The state’s financial condition is dire, but it’s not beyond salvation.
Here’s the solution, according to Ralph Martire, director of the Center for Tax and Budget Accountability: Restore the 5 percent income tax (worth $3 billion), expand the sales tax to take in consumer services ($2 billion to $2.5 billion), tax some retirement income ($1.2 billion) and re-amortize the state’s pension debt, so it gets paid off consistently, but over a longer time period.
“Those steps completely eliminate the state’s structural deficit, allow it to pay all of its past due bills within two years, and would in fact allow the state to make its pension payments, and moving forward put another $4.5 billion into public education,” he said.
Meanwhile, he suggested that the state can create a progressive income tax by raising the rate to 5.5 or 5.75 percent, and giving low- and middle-income taxpayers a refundable tax credit.
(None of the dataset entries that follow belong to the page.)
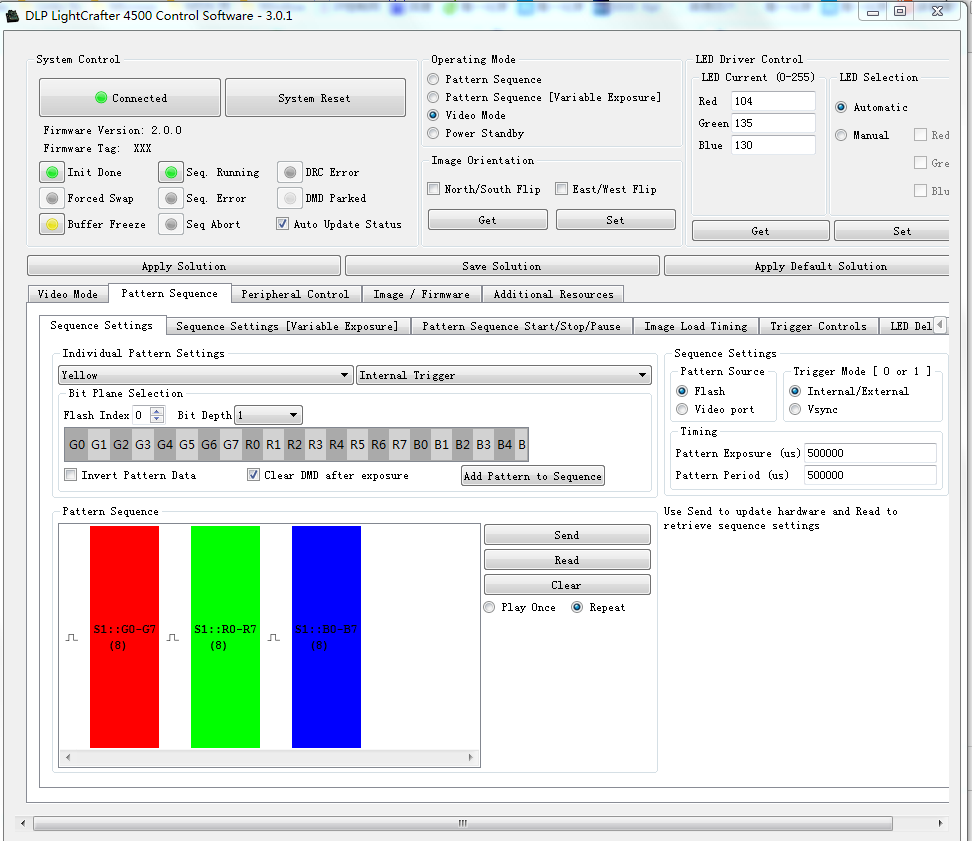Screen dimensions: 972x841
Task: Click the green Connected status indicator button
Action: click(x=130, y=98)
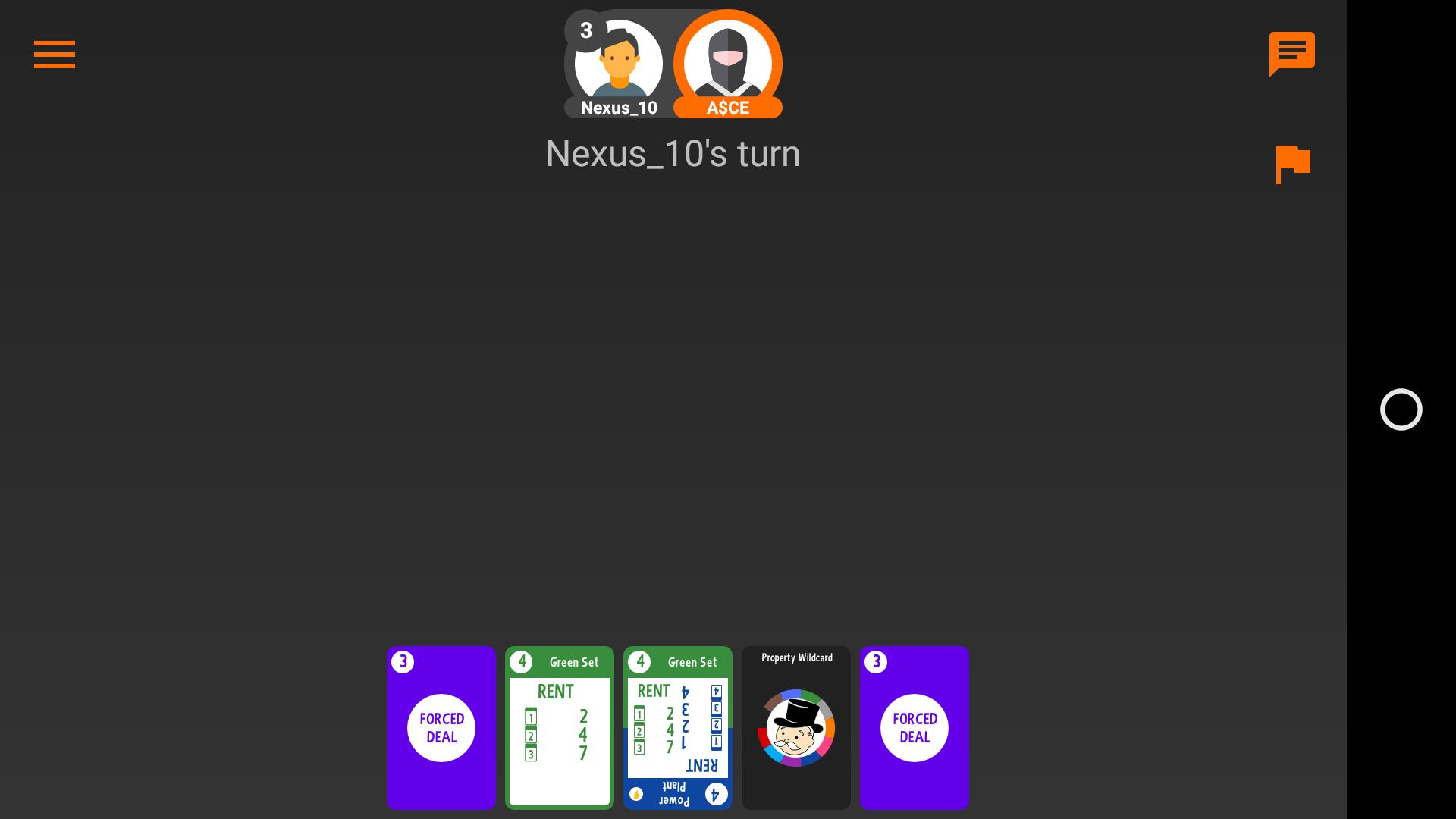1456x819 pixels.
Task: Tap the card count badge showing 3
Action: tap(585, 30)
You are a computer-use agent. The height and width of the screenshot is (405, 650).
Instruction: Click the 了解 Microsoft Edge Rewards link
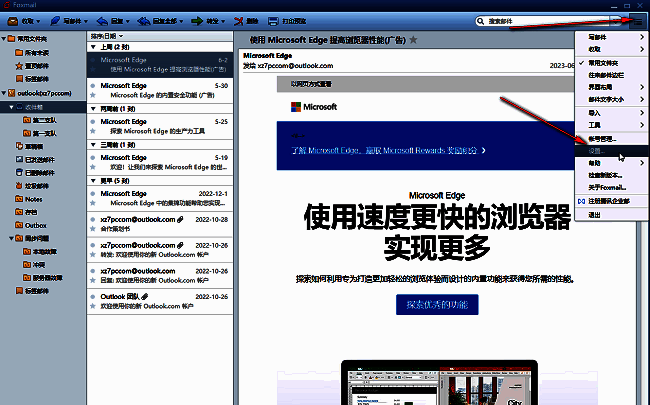(x=385, y=150)
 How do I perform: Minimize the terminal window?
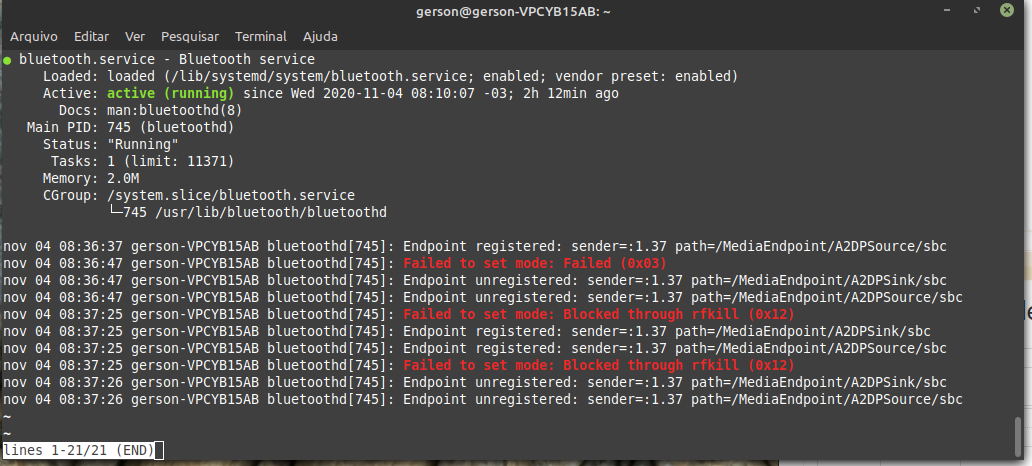947,10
Refundable means that a taxpayer’s obligation might be less than zero, in which case they would get a check from the Department of Revenue.
The Illinois Constitution requires income tax to be charged at the same rate for everyone, and Martire says changing that is a tall order, but he says the current 3.75 percent flat rate does not recognize the reality of an economy in which all the income gains over the last 35 years have gone to the top 1 percent of earners.